Request: Please answer from the movie goer capabilities text: which level of capability is User Needs Mapping primarily interested in mapping?

Excerpted text:

◆ ◆ ◆ ◆

Movie goer capabilities

Why mapping capabilities matters

Mapping capabilities bridges the gap between understanding user needs and implementing solutions. Capabilities represent the combination of people, processes, skills, and technology required to meet user needs or support dependent capabilities. By mapping these capabilities and understanding their dependencies, you create a clear picture of how value flows through your organization and where there are opportunities for improvement.


What is a capability?

A capability is the ability of an organization, team, or system to achieve a specific outcome by combining skills, processes, technology, and knowledge effectively.

It represents a cohesive unit of competency that enables value delivery, typically in a repeatable and scalable way. A well-defined capability includes clear ownership, expertise, and the necessary enablers to operate with autonomy while still fitting into the broader system of work.

Capabilities can exist at different levels:

  • Business Capabilities – The fundamental abilities an organization needs to operate and compete (e.g., “Customer Onboarding,” “Fraud Detection”).
  • Technical Capabilities – The set of technological functions that enable business processes (e.g., “API Management,” “Data Analytics”).
  • Team Capabilities – The skills, practices, and processes a team has to deliver value effectively (e.g., “Automated Testing,” “Continuous Delivery”).

Typically, when we are using User Needs Mapping, we are primarily interested in mapping how the Business Capabilities enable the User Needs and then identify which teams are involved in providing those capabilities. However, it can often also useful to map the Technical Capabilities and Team Capabilities to understand how they support the business capabilities and enable the user needs depending on how “deep” you want to go.

◆ ◆ ◆ ◆

Source material:
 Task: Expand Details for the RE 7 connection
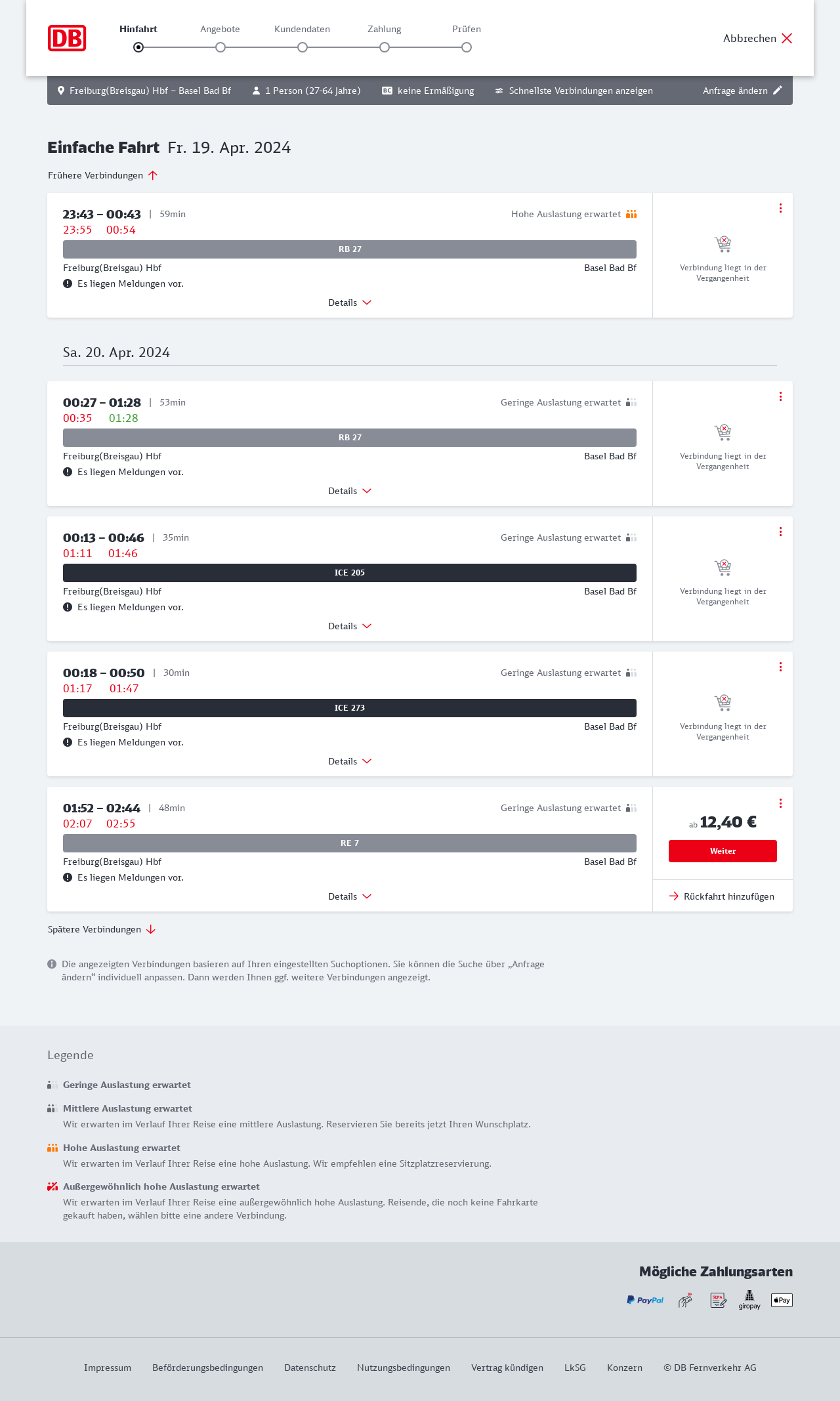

◆ ◆ ◆ ◆

Correct result: Business Capabilities, to see how they enable the User Needs.